GetPjrtApi Thunk & tpu_plugin Object
All addresses on this page apply to
libtpu.sofrom thelibtpu-0.0.40-cp314wheel (buildlibtpu_lts_20260413_b_RC00, build-id md589edbbe81c5b328a958fe628a9f2207d, 781,691,048 bytes, ELF x86-64 DYN, not stripped; demangled C++ symbols quoted verbatim). Other versions differ.
Abstract
A PJRT plugin is a .so with exactly one job: hand a framework a pointer to a PJRT_Api function-pointer table. libtpu.so does this through a two-symbol arrangement that is worth pulling apart, because the obvious single-function design is not what the binary does. The public, exported, versioned symbol — GetPjrtApi @ 0xe6a83a0 — is a five-byte jmp thunk that carries no logic at all. It tail-calls an internal, unexported engine, pjrt::tpu_plugin::GetTpuPjrtApi @ 0xe6aa440, which is the real lazy builder: a straight-line run of seventeen Itanium-ABI __cxa_guard-protected one-shot blocks that materialize the extension chain and the table, then returns a pointer to a function-local static. That static — GetTpuPjrtApi()::pjrt_api @ 0x227BA840 — is a 1120-byte zero-filled slab in .lbss (NOBITS); it is the only PJRT_Api instance in the process, and it does not exist as an image in any PROGBITS section. There is nothing to disassemble in the table itself at rest; its 140 slots are written at first call by pjrt::CreatePjrtApi @ 0xf874160.

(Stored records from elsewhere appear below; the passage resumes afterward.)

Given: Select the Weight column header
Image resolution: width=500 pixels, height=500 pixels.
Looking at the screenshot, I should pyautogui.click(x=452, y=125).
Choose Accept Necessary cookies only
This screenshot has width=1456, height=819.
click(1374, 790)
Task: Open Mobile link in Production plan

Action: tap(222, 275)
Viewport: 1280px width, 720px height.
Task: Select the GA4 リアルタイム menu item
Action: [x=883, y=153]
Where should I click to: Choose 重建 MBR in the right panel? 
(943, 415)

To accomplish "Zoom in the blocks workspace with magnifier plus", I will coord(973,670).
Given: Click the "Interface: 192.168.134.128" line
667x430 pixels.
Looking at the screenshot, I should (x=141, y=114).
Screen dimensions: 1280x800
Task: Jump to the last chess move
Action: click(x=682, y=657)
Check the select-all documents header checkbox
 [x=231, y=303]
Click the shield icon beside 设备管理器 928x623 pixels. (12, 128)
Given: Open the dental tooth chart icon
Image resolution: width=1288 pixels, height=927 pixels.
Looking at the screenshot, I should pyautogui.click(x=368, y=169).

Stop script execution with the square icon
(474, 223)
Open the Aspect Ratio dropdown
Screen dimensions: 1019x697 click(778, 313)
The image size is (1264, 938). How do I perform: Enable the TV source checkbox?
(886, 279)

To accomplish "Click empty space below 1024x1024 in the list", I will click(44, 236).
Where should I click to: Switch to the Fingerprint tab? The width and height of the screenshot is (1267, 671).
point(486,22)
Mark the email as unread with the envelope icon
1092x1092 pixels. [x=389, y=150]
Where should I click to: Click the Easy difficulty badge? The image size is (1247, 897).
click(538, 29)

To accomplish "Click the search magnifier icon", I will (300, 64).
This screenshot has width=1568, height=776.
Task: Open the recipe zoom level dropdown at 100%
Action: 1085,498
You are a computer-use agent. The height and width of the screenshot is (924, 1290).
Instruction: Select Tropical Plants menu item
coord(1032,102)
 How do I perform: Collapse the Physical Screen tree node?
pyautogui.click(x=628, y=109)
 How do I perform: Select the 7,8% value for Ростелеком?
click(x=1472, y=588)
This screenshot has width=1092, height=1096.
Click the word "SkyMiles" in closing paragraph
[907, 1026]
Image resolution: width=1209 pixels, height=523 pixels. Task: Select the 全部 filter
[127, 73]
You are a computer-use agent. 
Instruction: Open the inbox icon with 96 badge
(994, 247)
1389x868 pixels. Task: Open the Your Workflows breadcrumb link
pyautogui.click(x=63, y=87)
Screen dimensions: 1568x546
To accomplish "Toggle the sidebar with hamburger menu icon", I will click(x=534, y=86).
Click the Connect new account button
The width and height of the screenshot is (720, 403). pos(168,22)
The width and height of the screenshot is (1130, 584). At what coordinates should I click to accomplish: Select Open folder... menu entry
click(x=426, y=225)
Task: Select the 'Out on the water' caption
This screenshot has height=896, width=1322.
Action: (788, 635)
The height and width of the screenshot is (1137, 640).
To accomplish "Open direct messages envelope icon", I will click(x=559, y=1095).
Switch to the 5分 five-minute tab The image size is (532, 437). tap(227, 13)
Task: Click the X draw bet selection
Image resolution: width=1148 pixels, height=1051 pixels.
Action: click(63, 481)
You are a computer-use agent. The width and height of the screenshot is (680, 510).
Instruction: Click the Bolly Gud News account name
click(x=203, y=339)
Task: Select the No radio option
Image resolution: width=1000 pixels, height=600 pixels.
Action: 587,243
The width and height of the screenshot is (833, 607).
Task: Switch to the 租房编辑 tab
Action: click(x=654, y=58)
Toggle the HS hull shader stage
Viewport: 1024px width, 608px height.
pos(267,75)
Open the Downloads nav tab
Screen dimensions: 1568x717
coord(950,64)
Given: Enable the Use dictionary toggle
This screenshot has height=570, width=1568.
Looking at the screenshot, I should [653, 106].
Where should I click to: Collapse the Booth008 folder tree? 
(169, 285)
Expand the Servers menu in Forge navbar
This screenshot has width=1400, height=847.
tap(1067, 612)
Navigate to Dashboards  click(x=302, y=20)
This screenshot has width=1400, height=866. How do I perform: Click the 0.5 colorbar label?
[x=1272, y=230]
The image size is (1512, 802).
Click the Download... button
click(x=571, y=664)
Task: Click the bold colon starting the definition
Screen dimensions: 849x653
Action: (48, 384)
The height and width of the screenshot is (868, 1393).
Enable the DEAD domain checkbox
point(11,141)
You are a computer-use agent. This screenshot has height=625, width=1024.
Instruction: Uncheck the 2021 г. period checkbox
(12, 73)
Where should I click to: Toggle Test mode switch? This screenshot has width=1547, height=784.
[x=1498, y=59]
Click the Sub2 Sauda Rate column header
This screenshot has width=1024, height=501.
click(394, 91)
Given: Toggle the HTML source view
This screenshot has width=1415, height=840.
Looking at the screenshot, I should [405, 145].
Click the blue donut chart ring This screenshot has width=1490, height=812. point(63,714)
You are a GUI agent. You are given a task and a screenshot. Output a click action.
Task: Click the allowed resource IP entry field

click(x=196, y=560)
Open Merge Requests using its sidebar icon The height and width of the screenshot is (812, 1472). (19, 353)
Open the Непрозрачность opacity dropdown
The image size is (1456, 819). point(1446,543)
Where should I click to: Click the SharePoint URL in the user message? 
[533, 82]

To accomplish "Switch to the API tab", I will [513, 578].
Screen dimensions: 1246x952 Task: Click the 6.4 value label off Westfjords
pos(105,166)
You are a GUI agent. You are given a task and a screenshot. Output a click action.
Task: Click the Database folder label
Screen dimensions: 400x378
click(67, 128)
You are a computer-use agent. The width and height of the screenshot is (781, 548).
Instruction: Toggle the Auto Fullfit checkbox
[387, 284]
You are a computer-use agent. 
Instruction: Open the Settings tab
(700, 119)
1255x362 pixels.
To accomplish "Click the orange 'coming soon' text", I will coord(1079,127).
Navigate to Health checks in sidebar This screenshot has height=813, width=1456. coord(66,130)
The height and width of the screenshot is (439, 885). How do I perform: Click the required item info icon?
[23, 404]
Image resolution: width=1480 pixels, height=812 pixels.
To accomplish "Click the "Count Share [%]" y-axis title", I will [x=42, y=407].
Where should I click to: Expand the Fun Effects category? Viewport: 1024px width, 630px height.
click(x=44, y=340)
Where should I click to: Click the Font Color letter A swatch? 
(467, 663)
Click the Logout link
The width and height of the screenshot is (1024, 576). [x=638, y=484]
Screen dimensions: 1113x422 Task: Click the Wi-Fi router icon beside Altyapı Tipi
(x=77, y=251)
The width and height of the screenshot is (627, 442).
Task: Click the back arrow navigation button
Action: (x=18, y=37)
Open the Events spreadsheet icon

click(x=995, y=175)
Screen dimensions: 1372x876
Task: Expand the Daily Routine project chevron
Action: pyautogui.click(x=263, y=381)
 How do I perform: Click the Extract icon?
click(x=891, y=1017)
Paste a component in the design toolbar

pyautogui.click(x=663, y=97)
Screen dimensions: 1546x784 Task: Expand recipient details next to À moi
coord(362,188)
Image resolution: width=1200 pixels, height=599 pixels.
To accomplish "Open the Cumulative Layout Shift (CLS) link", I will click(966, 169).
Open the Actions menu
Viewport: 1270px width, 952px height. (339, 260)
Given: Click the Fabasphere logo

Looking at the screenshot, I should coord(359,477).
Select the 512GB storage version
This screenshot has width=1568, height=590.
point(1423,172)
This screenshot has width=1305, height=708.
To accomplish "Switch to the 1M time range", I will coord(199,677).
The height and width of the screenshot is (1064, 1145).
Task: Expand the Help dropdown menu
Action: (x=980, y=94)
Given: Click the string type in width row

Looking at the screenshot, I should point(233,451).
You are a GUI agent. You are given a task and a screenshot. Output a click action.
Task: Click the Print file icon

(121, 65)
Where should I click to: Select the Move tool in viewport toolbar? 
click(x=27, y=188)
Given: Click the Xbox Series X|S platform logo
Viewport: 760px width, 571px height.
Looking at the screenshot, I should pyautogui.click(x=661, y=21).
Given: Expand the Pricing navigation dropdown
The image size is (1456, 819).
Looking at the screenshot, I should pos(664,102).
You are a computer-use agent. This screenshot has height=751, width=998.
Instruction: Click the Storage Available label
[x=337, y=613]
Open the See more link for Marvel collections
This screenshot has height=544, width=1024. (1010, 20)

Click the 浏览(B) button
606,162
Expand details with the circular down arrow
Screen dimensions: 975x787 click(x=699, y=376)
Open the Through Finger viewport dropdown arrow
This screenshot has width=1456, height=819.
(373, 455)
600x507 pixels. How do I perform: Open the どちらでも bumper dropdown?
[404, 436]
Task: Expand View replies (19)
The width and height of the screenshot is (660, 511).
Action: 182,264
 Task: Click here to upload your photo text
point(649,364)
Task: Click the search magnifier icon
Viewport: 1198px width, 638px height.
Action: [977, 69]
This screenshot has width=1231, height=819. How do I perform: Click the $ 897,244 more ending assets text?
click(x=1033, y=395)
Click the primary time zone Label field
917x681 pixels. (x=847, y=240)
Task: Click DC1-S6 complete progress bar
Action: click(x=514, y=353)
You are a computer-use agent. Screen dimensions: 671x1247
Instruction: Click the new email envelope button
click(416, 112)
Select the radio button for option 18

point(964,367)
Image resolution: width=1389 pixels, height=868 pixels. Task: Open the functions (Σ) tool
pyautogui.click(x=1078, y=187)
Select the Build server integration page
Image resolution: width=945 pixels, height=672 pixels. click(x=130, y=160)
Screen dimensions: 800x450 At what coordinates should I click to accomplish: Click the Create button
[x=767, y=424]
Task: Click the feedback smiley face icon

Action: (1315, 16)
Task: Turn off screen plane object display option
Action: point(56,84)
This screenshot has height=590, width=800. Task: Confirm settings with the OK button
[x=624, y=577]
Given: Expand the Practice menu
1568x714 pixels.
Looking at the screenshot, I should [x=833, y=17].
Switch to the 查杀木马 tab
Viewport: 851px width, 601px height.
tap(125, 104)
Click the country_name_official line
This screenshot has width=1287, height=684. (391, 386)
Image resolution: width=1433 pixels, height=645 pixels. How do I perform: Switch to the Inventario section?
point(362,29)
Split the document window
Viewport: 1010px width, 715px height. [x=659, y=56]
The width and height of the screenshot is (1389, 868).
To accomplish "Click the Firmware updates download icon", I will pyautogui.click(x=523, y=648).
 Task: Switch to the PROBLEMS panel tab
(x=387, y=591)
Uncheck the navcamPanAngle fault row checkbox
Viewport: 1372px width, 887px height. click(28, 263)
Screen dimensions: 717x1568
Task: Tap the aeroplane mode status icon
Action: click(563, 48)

This is the C++ Meyers-singleton pattern applied to a C ABI: an exported C trampoline in front of a C++ function-local static, lazy-built under a guard, leaked at process exit. The split exists for two reasons. First, the public name must be the canonical lowercase-jrt GetPjrtApi (matching every other PJRT plugin) while the internal builder keeps the descriptive GetTpuPjrtApi name and stays out of the dynamic symbol table — so a framework cannot accidentally bind to the builder, and the builder's TPU-specific identity stays private. Second, the thunk lets the linker place the exported entry in a tiny stub section while the multi-kilobyte builder lives wherever the rest of pjrt::tpu_plugin does. The functions the builder binds into the table's five TPU slots are members of that pjrt::tpu_plugin namespace — PJRT_Client_Create, PJRT_Plugin_Initialize, PJRT_TopologyDescription_Create, PJRT_ExecuteContext_Create — and they are the only place the generic XLA PJRT table touches TPU silicon.
This page owns the exported thunk, the GetTpuPjrtApi lazy-init builder (its guard structure, return path, and the CreatePjrtApi call that ends it), the pjrt_api singleton (storage, lifetime, why it is invisible at rest), and the tpu_plugin namespace object the slots bind to. It does not reproduce the 140-slot field table (../pjrt/api-vtable-reconstruction.md), the 16-node __cxa_guard extension build order (../pjrt/extension-chain.md), or the dlopen-time static-init landscape and PJRT_Plugin_Initialize driver bring-up (module-init-plugin-discovery.md).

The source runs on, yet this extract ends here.